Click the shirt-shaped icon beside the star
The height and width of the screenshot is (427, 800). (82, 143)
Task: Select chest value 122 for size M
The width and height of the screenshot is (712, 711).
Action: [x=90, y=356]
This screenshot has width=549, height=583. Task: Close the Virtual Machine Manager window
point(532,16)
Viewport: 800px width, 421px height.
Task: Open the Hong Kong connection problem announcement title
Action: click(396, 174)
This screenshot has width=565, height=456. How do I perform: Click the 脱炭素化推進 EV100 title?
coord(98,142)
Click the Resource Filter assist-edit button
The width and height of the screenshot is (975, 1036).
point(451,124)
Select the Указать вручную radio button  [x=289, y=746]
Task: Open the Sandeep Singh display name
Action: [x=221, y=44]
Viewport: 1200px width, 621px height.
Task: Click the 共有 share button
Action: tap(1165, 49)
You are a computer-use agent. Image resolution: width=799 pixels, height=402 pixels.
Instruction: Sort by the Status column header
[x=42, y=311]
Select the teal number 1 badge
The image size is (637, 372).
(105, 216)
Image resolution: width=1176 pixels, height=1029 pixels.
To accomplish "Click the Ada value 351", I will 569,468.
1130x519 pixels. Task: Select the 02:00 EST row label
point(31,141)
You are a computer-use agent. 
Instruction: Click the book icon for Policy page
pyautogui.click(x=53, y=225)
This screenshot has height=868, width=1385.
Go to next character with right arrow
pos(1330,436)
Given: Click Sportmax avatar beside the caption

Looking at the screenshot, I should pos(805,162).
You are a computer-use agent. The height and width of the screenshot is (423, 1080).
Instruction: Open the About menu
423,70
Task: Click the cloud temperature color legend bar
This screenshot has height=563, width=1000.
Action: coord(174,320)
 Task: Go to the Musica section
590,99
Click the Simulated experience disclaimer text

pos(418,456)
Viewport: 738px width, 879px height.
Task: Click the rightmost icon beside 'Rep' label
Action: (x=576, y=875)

== Try it ==
Across all the material above, work out how many lines hold the word "value", and answer with that number only.

== Exercise response ==
2